**What the task requires**
Each entry is to be printed again word for word.

**Dataset records**
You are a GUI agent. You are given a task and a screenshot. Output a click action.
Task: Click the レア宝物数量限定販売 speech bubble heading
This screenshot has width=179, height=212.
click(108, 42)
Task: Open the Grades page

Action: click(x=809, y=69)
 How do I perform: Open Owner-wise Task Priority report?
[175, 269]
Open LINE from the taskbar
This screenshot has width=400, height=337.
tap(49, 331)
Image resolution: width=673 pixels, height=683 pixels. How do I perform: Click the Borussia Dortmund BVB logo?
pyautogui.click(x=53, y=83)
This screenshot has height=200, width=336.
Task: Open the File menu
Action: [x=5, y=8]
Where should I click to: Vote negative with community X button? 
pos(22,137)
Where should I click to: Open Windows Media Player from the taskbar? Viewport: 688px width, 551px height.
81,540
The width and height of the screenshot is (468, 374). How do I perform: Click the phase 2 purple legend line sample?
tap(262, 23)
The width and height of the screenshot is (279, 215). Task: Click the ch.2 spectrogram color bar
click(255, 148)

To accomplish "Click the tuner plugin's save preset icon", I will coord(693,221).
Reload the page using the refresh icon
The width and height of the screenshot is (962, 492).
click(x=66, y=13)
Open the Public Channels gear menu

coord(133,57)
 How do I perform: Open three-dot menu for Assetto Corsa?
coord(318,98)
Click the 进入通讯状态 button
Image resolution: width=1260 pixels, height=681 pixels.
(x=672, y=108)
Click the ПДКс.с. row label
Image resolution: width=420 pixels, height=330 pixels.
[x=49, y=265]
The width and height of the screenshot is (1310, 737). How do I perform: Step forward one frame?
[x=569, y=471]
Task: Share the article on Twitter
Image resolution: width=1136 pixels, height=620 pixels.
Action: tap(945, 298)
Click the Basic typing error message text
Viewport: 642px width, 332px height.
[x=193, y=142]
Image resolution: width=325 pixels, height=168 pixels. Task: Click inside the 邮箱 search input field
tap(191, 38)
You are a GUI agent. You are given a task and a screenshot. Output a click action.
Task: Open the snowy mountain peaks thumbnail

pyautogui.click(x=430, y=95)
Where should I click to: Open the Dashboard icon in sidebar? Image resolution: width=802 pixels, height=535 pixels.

**Exercise response**
You are a GUI agent. You are given a task and a screenshot. Output a click action.
Task: Click the レア宝物数量限定販売 speech bubble heading
This screenshot has width=179, height=212.
click(108, 42)
Task: Open the Grades page

Action: click(x=809, y=69)
 How do I perform: Open Owner-wise Task Priority report?
[175, 269]
Open LINE from the taskbar
This screenshot has width=400, height=337.
tap(49, 331)
Image resolution: width=673 pixels, height=683 pixels. How do I perform: Click the Borussia Dortmund BVB logo?
pyautogui.click(x=53, y=83)
This screenshot has height=200, width=336.
Task: Open the File menu
Action: [x=5, y=8]
Where should I click to: Vote negative with community X button? 
pos(22,137)
Where should I click to: Open Windows Media Player from the taskbar? Viewport: 688px width, 551px height.
81,540
The width and height of the screenshot is (468, 374). How do I perform: Click the phase 2 purple legend line sample?
tap(262, 23)
The width and height of the screenshot is (279, 215). Task: Click the ch.2 spectrogram color bar
click(255, 148)

To accomplish "Click the tuner plugin's save preset icon", I will coord(693,221).
Reload the page using the refresh icon
The width and height of the screenshot is (962, 492).
click(x=66, y=13)
Open the Public Channels gear menu

coord(133,57)
 How do I perform: Open three-dot menu for Assetto Corsa?
coord(318,98)
Click the 进入通讯状态 button
Image resolution: width=1260 pixels, height=681 pixels.
(x=672, y=108)
Click the ПДКс.с. row label
Image resolution: width=420 pixels, height=330 pixels.
[x=49, y=265]
The width and height of the screenshot is (1310, 737). How do I perform: Step forward one frame?
[x=569, y=471]
Task: Share the article on Twitter
Image resolution: width=1136 pixels, height=620 pixels.
Action: tap(945, 298)
Click the Basic typing error message text
Viewport: 642px width, 332px height.
[x=193, y=142]
Image resolution: width=325 pixels, height=168 pixels. Task: Click inside the 邮箱 search input field
tap(191, 38)
You are a GUI agent. You are given a task and a screenshot. Output a click action.
Task: Open the snowy mountain peaks thumbnail

pyautogui.click(x=430, y=95)
Where should I click to: Open the Dashboard icon in sidebar? Image resolution: width=802 pixels, height=535 pixels.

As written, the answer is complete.